5 Tage - 5 Thesen:
Die Energiewende
in Deutschland

Wir bitten Experten, zu Ihrem Kernthema 5 zukunftsweisende Thesen zu verfassen, die wir Ihnen dann hier in unserem Blog vorstellen.

Heute starten wir mit 5 Thesen zum Thema Engergiewende in Deutschland:

Befragt haben wir hierzu Aiko Bernehed, den ich am 9. Mai 2016 auf der 10. Private Equity-Konferenz NRW kennengelernt habe. Dort habe ich mich von ihm über solarthermische Anlagen aufklären lassen. Er ist Physiker und Informatiker und hat während seines Studiums eine solarthermische Anlage entwickelt. Zur Zeit befindet er sich in der Gründung seines Unternehmens Hyperion Energy. Die Firma wird eigene Solarkraftwerke planen und bauen, die rund um die Uhr und während des gesamten Jahres grünen Strom zu wirtschaftlichen Preisen liefern.

Ohne Frage steht die Energiewirtschaft – und mit ihr die Gesellschaft – in den kommenden Jahren vor großen Herausforderungen. Noch kann keiner die Auswirkungen der Energiewende überblicken. Die „Big Four" der Energiebranche – RWE, E.ON, Vattenfall und EnBW – plagen sich mit neuen Zielmodellen für das klassische Geschäftsmodell – unter den kritischen Augen der Öffentlichkeit und den Vorgaben der Politik.

Aiko Bernehed hat sich intensiv mit der alternativen Energiewirtschaft beschäftigt und ist ganz nah dran an diesen Themen. Wir wollten von ihm wissen, wie er die Zukunft sieht. Hier sind seine 5 Kernthesen:

These 1

Die Energiewende wurde durch übereilte Handlungen falsch angegangen

Nach der verheerenden Reaktorkatastrophe von Fukushima im Frühjahr 2011 hat die deutsche Öffentlichkeit und damit auch die Politik ziemlich schnell den Ausstieg aus der Atomkraft und den Umstieg auf erneuerbare Energien verlangt. So edel dieser Plan erscheinen mag, so waren die zugrundeliegenden Ansätze der damaligen Novelle der Energiewende doch unglücklich übereilt.

Man ging ursprünglich davon aus, dass Sonne- und Windkraft die Energieproduktion übernehmen könnten und nur sporadisch CO2-arme Gaskraftwerke einspringen müssten, sodass zuerst Kern- und anschließend schmutzige Kohlekraftwerke abgeschaltet werden könnten. Dummerweise können Kohlekraftwerke aber, unter anderem wegen viel zu preiswerter CO2-Zertifikate, Strom viel günstiger produzieren als Gaskraftwerke. Mit dem Rückbau der Atomkraft haben wir deswegen heute sogar einen leicht höheren Kohlekonsum in Deutschland als noch 2011, als die Novelle beschlossen wurde. Es wird vermutlich noch lange dauern, bis die ersten Kohlekraftwerke aufgrund des Ausbaus erneuerbarer Energien geschlossen werden müssen.

--

Formulieren Sie einen Abschnitt des Textes zur Energiewende neu: Setzen Sie bei den Worten „Ohne Frage steht“ ein und enden Sie nach „Vorgaben der Politik.“. Tauschen Sie dabei „Herausforderungen“ gegen „Aufgaben“ aus.

Aufzeichnungen zum Auffinden von Wörtern und Elementen:
--

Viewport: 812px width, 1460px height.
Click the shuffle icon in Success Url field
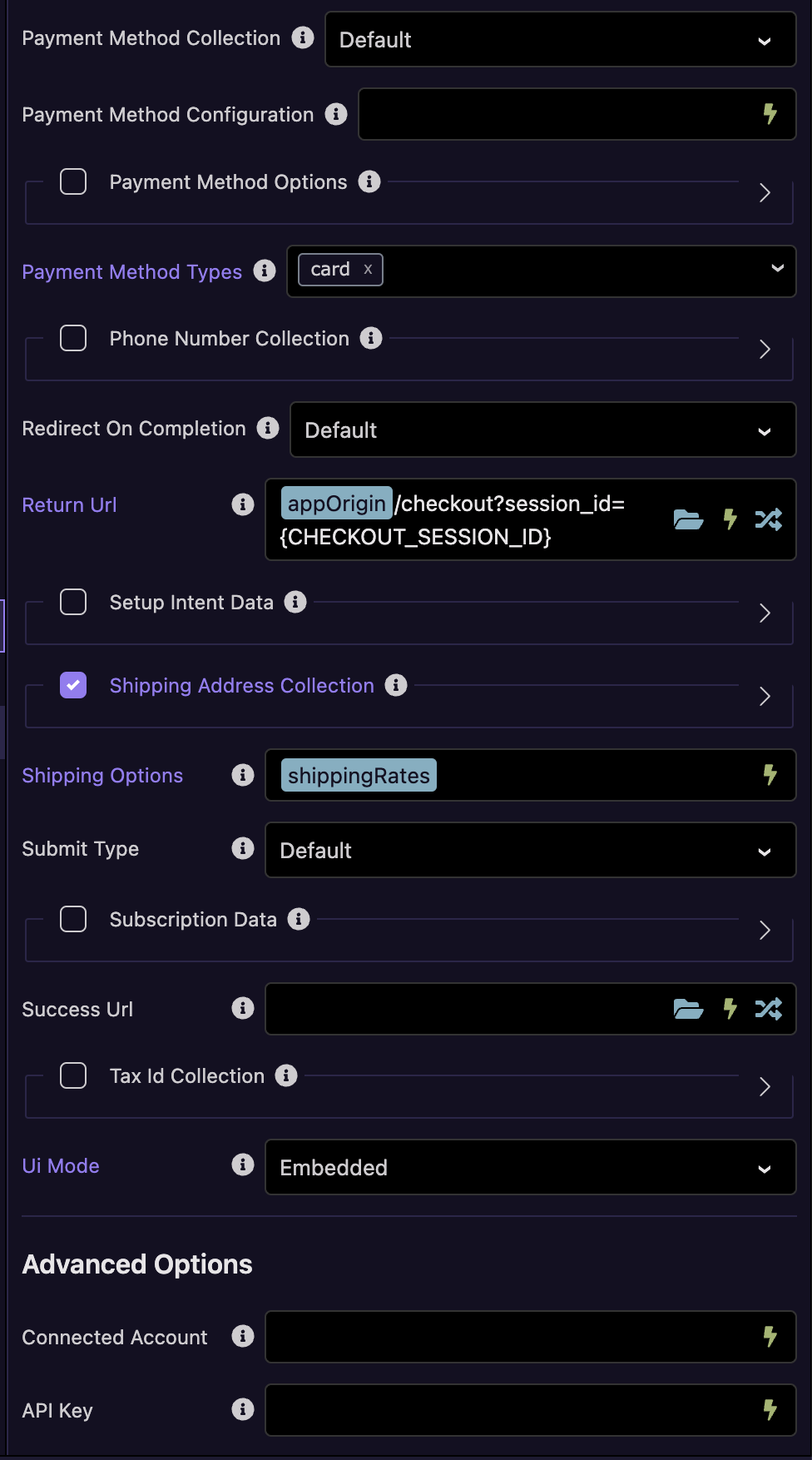(x=768, y=1009)
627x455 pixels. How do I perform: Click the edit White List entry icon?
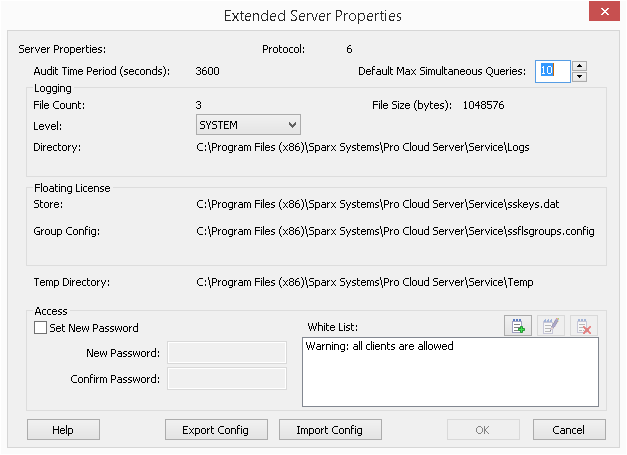[551, 326]
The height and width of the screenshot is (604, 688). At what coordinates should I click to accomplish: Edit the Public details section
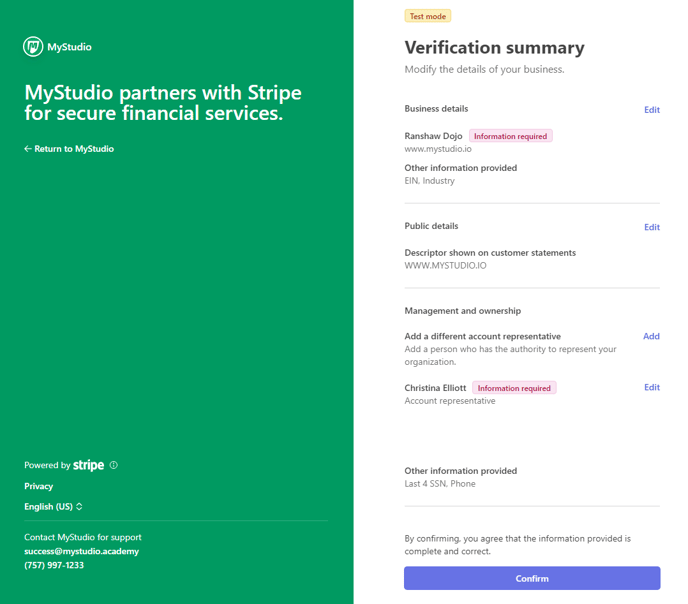[652, 227]
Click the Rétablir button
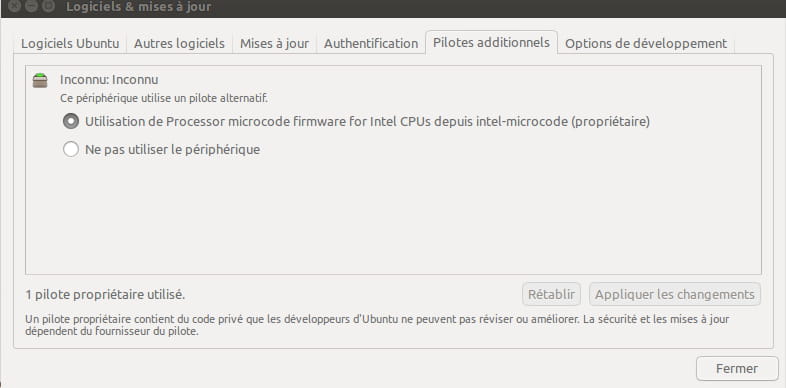This screenshot has height=388, width=786. click(x=551, y=294)
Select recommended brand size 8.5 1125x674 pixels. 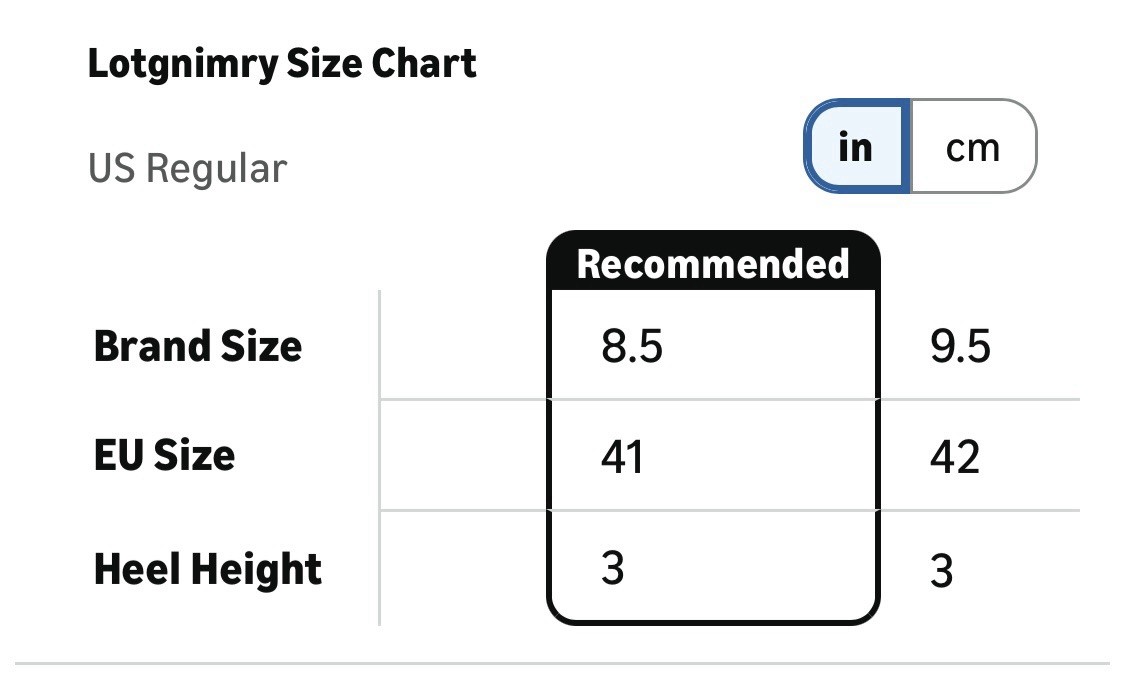pos(632,347)
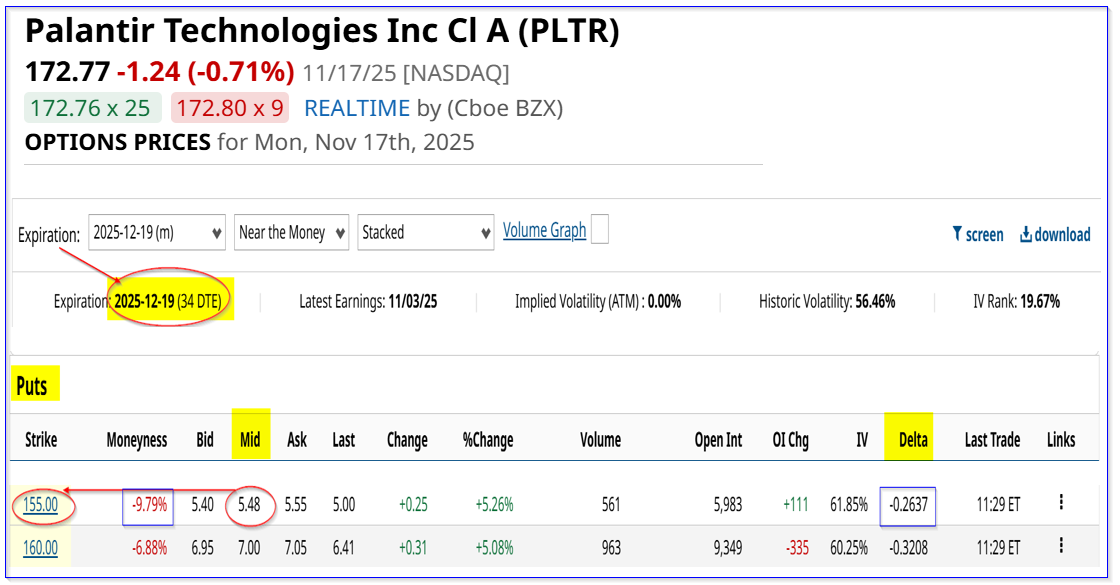Expand the Near the Money dropdown

pos(291,233)
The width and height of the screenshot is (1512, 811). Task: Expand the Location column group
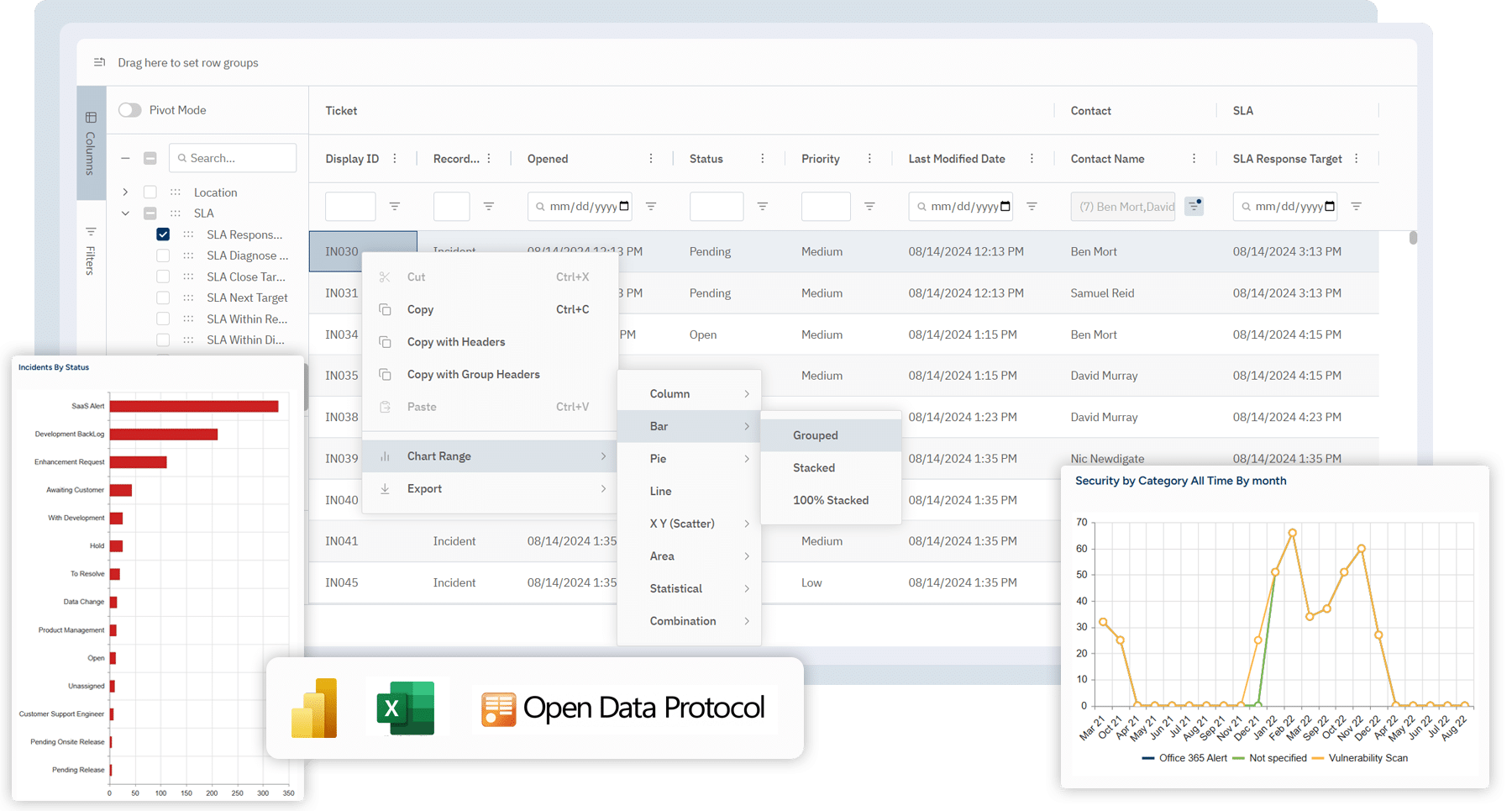tap(125, 192)
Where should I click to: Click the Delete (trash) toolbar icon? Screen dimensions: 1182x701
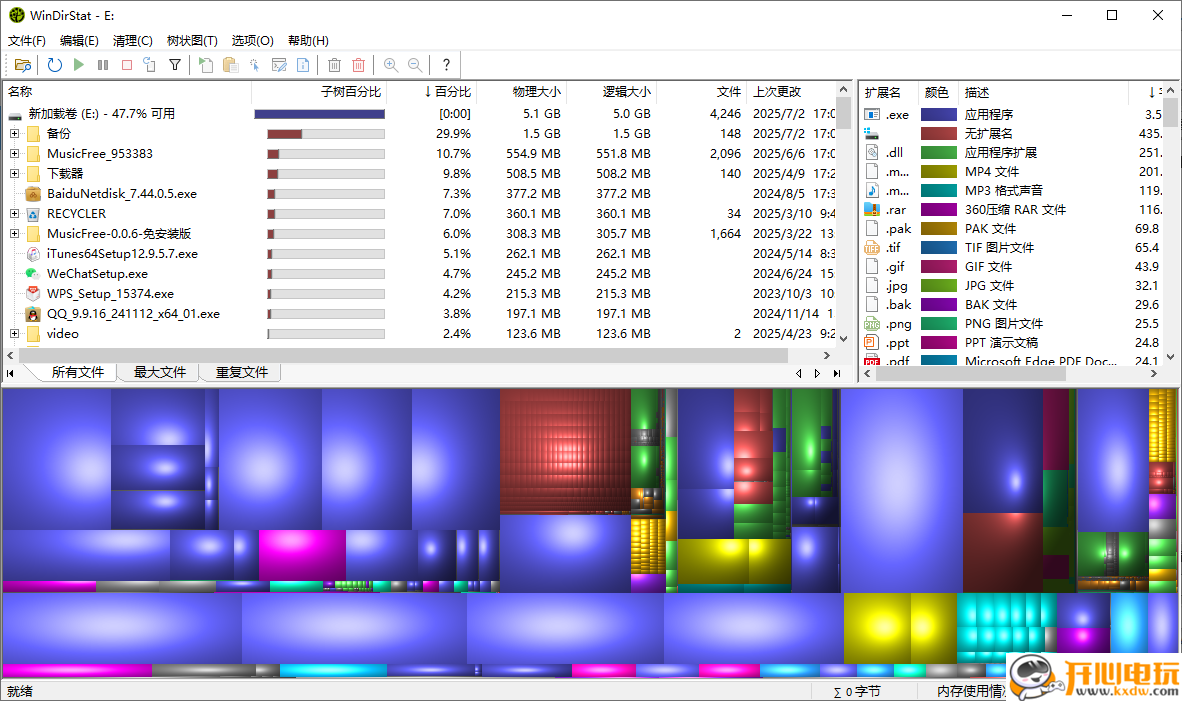(335, 64)
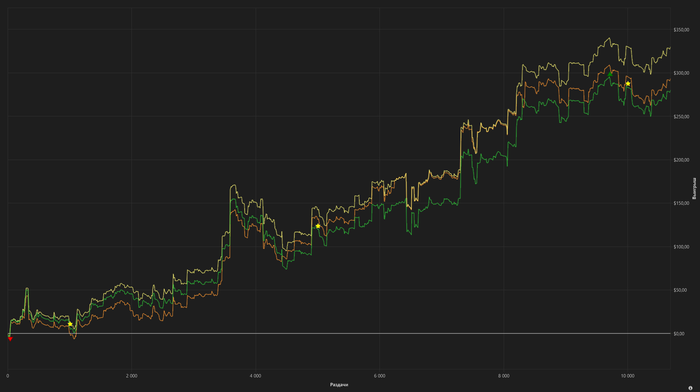Open the round info icon in bottom-right corner
Screen dimensions: 700x392
tap(691, 388)
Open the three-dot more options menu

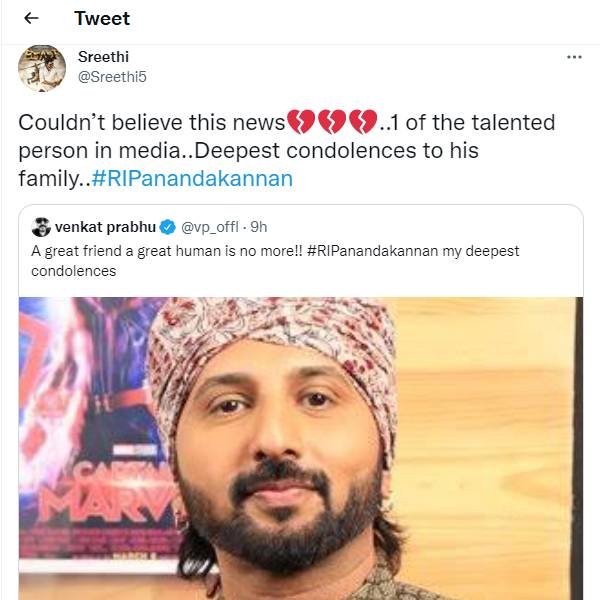(x=574, y=57)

--

**Lösung:**
Ohne Frage steht die Energiewirtschaft – und mit ihr die Gesellschaft – in den kommenden Jahren vor großen Aufgaben. Noch kann keiner die Auswirkungen der Energiewende überblicken. Die „Big Four" der Energiebranche – RWE, E.ON, Vattenfall und EnBW – plagen sich mit neuen Zielmodellen für das klassische Geschäftsmodell – unter den kritischen Augen der Öffentlichkeit und den Vorgaben der Politik.